> Exercise details
Print out each entry below exactly, please.

##############################

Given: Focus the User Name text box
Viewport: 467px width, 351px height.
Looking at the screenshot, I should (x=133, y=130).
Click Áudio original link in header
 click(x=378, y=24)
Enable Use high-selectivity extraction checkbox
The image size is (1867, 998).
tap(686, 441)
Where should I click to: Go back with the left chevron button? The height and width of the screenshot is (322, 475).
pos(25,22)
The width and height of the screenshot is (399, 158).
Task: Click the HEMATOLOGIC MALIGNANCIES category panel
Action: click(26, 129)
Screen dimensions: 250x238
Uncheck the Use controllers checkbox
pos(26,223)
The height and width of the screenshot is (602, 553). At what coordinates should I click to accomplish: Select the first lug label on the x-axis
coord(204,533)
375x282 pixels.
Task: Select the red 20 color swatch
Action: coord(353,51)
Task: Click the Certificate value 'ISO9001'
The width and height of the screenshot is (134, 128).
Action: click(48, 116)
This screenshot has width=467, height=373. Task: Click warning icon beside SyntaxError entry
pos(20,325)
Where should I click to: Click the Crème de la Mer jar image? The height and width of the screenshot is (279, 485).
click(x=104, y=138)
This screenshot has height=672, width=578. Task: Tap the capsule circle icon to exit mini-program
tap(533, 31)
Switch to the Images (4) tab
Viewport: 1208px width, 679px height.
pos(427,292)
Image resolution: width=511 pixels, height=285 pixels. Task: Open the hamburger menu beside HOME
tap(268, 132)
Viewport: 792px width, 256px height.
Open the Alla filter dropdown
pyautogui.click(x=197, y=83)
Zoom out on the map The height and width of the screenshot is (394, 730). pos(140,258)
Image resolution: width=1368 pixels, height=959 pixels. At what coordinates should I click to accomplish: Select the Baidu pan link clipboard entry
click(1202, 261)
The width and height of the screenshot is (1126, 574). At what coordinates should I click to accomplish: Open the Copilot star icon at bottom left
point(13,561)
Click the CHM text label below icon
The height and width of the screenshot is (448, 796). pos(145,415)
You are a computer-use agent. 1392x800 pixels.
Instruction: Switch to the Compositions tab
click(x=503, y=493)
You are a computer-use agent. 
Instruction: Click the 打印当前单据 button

##############################

> Reply
Given: Focus the User Name text box
Viewport: 467px width, 351px height.
Looking at the screenshot, I should (x=133, y=130).
Click Áudio original link in header
 click(x=378, y=24)
Enable Use high-selectivity extraction checkbox
The image size is (1867, 998).
tap(686, 441)
Where should I click to: Go back with the left chevron button? The height and width of the screenshot is (322, 475).
pos(25,22)
The width and height of the screenshot is (399, 158).
Task: Click the HEMATOLOGIC MALIGNANCIES category panel
Action: click(26, 129)
Screen dimensions: 250x238
Uncheck the Use controllers checkbox
pos(26,223)
The height and width of the screenshot is (602, 553). At what coordinates should I click to accomplish: Select the first lug label on the x-axis
coord(204,533)
375x282 pixels.
Task: Select the red 20 color swatch
Action: coord(353,51)
Task: Click the Certificate value 'ISO9001'
The width and height of the screenshot is (134, 128).
Action: click(48, 116)
This screenshot has width=467, height=373. Task: Click warning icon beside SyntaxError entry
pos(20,325)
Where should I click to: Click the Crème de la Mer jar image? The height and width of the screenshot is (279, 485).
click(x=104, y=138)
This screenshot has height=672, width=578. Task: Tap the capsule circle icon to exit mini-program
tap(533, 31)
Switch to the Images (4) tab
Viewport: 1208px width, 679px height.
pos(427,292)
Image resolution: width=511 pixels, height=285 pixels. Task: Open the hamburger menu beside HOME
tap(268, 132)
Viewport: 792px width, 256px height.
Open the Alla filter dropdown
pyautogui.click(x=197, y=83)
Zoom out on the map The height and width of the screenshot is (394, 730). pos(140,258)
Image resolution: width=1368 pixels, height=959 pixels. At what coordinates should I click to accomplish: Select the Baidu pan link clipboard entry
click(1202, 261)
The width and height of the screenshot is (1126, 574). At what coordinates should I click to accomplish: Open the Copilot star icon at bottom left
point(13,561)
Click the CHM text label below icon
The height and width of the screenshot is (448, 796). pos(145,415)
You are a computer-use agent. 1392x800 pixels.
Instruction: Switch to the Compositions tab
click(x=503, y=493)
You are a computer-use agent. 
Instruction: Click the 打印当前单据 button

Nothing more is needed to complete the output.